• Assigned task: Find the number of lines below in which the word "Given" appears, and write that number only.

======== Provided information

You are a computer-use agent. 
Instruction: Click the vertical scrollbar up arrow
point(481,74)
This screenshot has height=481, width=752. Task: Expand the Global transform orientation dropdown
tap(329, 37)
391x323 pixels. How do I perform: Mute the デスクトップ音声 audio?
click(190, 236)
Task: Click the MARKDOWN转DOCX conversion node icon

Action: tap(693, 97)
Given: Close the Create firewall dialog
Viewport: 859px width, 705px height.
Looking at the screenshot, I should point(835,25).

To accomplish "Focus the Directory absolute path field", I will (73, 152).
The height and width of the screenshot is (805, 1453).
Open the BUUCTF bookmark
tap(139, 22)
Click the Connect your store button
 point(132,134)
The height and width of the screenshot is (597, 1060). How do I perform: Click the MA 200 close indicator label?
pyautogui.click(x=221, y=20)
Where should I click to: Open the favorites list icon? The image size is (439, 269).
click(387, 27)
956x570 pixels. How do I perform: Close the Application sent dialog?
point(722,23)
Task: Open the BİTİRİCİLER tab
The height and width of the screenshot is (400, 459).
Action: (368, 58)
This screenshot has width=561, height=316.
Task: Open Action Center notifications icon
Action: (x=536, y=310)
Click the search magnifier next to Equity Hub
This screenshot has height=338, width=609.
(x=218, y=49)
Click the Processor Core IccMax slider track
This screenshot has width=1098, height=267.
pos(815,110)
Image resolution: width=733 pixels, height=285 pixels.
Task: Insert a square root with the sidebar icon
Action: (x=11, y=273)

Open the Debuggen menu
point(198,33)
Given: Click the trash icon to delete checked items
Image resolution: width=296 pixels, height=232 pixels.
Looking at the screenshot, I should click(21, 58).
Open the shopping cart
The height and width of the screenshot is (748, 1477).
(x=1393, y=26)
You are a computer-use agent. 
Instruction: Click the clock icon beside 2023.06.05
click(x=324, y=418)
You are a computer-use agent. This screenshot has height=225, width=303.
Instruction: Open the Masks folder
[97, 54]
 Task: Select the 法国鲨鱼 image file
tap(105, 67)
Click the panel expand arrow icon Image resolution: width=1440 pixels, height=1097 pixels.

================

• Solution to this exercise: 2